■ SHORT TASK A ■
In the court excerpt below, rewrite the paragraph beginning "On December 13, 2019" as a short list that keeps its main facts.
■ SHORT TASK B ■
Using the court excerpt below, answer these questions:
(i) On what date did the Circuit Court enter an order granting summary judgment in favor of Lyniel?
(ii) On what date were the rulings on Daniel's motion formalized in a written order?
(iii) In what month and year did the Shizurus, Daniel and Lyniel file their motions?
■ SHORT TASK C ■
Write out the stretch of the court excerpt below from "On December 13, 2019, the" through "Shizurus' 508D Motion.", copying it word for word.

===== TEXT EXCERPT =====

In July 2019, the Shizurus, Daniel and Lyniel each filed motions for summary judgment or partial summary judgment.

On August 28, 2019, the Circuit Court entered an order granting summary judgment in favor of Lyniel on SAC Counts II, III, IV, V, and VIII, and denying summary judgment on SAC Count VII without prejudice.

On September 4, 2019, the Circuit Court orally granted Daniel's motion for summary judgment on SAC Counts II, III, and IV, and denied the motion on SAC Counts V, VII, and VIII. These rulings were eventually formalized in the Circuit Court's March 18, 2020 "Order Granting in Part and Denying in Part [Daniel's] Motion for Summary Judgment."

On December 13, 2019, the Circuit Court entered four orders granting the Shizurus' respective motions for partial summary judgment on SAC Counts I, IV, V, VI, and VIII. On the same day, the Circuit Court entered the Order Re 508D Claims, which granted the Shizurus' 508D Motion.

Although these four orders granted the Shizurus' respective motions for "partial summary judgment," the orders resolved all claims against the Shizurus in their favor.

We note that the Nakaokas did not assert a separate claim under HRS Chapter 580D in the SAC. Nevertheless, the Nakaokas conceded below that "it is a fair reading of the [SAC] to conclude that its key allegation is that the Shizuru Defendants breached the written property sales contract governed by [HRS] Chapter 508D."

===== SOURCE EXCERPT =====

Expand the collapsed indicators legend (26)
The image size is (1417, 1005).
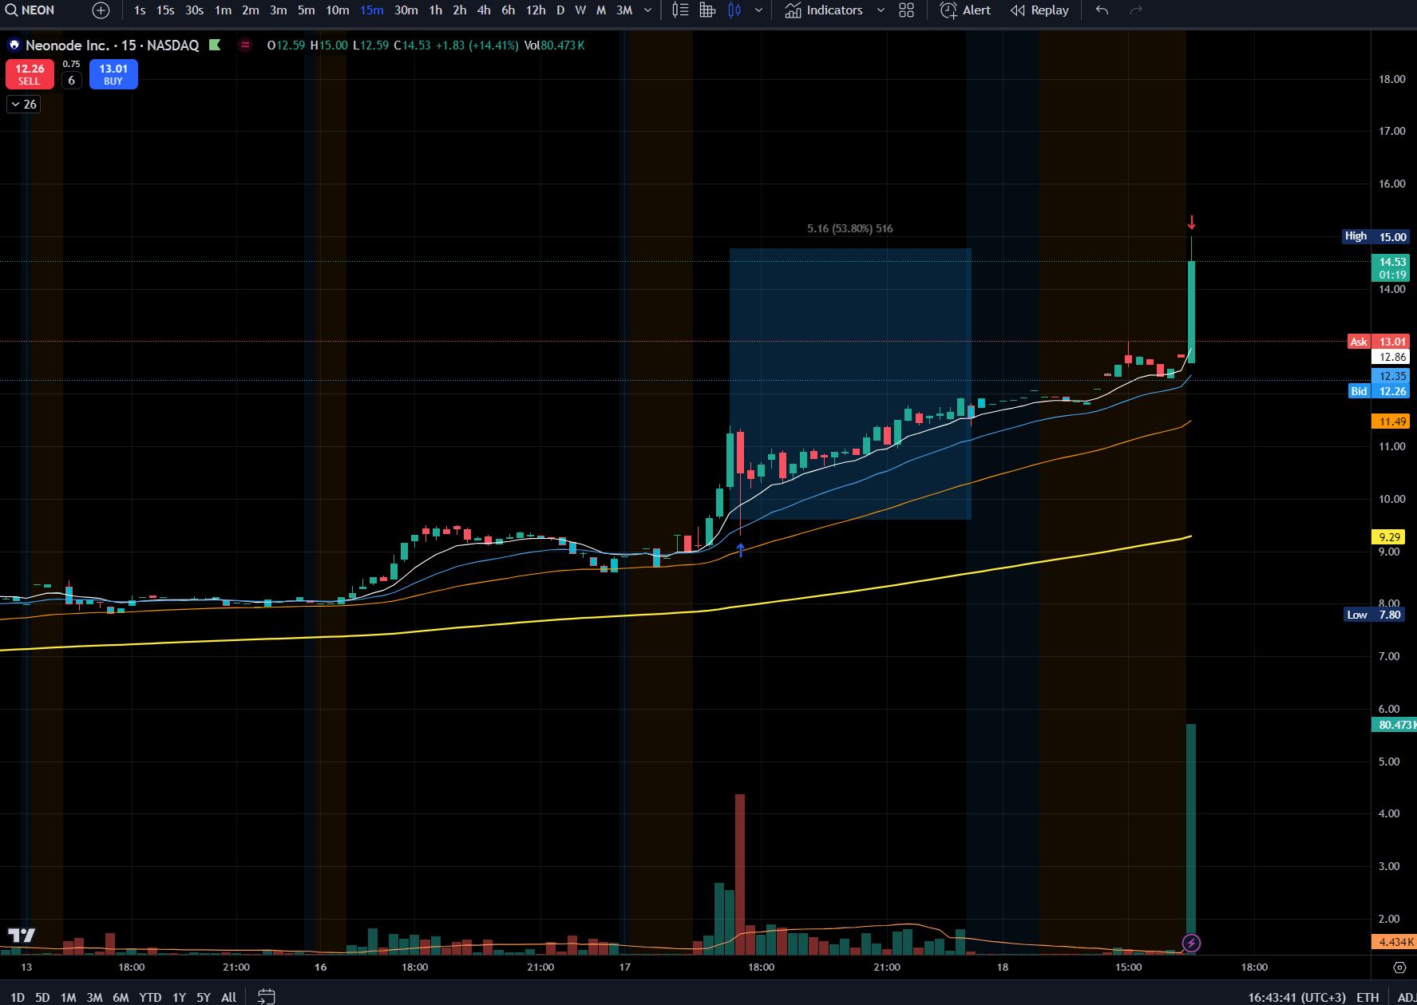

=====

■ FULL SOLUTION A ■
- December 13, 2019: the Circuit Court entered four orders granting the Shizurus' respective motions for partial summary judgment on SAC Counts I, IV, V, VI, and VIII.
- Same day: the Circuit Court entered the Order Re 508D Claims, which granted the Shizurus' 508D Motion.

■ FULL SOLUTION B ■
(i) August 28, 2019
(ii) March 18, 2020
(iii) July 2019

■ FULL SOLUTION C ■
On December 13, 2019, the Circuit Court entered four orders granting the Shizurus' respective motions for partial summary judgment on SAC Counts I, IV, V, VI, and VIII. On the same day, the Circuit Court entered the Order Re 508D Claims, which granted the Shizurus' 508D Motion.